What is expected:
Beginning with the line that contains "Where should I", transcribe every line through the end of the entries exactly as written, and reproduce nothing else.
======== Provided material
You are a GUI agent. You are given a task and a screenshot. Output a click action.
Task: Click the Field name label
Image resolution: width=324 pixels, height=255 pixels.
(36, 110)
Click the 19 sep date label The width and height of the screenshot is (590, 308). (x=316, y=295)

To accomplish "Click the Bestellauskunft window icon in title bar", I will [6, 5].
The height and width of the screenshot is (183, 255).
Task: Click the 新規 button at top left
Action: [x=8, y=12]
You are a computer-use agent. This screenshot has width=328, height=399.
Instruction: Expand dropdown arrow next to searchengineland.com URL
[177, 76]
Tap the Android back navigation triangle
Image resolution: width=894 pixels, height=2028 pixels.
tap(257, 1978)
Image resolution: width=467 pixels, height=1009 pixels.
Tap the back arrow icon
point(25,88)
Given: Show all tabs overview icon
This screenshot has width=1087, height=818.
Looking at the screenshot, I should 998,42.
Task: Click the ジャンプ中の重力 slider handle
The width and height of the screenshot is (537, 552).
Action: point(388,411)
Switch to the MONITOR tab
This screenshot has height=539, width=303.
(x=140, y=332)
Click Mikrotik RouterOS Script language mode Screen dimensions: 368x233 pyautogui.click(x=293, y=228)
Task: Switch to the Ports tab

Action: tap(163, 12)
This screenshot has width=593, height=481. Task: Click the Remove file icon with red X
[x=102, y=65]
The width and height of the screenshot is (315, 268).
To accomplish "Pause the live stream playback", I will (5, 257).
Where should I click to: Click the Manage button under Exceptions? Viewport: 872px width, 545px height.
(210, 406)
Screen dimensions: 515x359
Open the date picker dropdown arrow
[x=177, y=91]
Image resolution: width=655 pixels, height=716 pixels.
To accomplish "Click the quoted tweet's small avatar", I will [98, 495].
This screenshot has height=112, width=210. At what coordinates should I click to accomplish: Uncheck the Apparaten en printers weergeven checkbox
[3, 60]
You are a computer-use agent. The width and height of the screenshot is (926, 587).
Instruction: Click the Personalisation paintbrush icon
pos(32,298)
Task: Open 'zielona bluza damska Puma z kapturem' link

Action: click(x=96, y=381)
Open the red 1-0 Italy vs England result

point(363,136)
================
Response below:
Where should I click to: Click the Manage button under Exceptions? Viewport: 872px width, 545px height.
(210, 406)
Screen dimensions: 515x359
Open the date picker dropdown arrow
[x=177, y=91]
Image resolution: width=655 pixels, height=716 pixels.
To accomplish "Click the quoted tweet's small avatar", I will [98, 495].
This screenshot has height=112, width=210. At what coordinates should I click to accomplish: Uncheck the Apparaten en printers weergeven checkbox
[3, 60]
You are a computer-use agent. The width and height of the screenshot is (926, 587).
Instruction: Click the Personalisation paintbrush icon
pos(32,298)
Task: Open 'zielona bluza damska Puma z kapturem' link

Action: click(x=96, y=381)
Open the red 1-0 Italy vs England result

point(363,136)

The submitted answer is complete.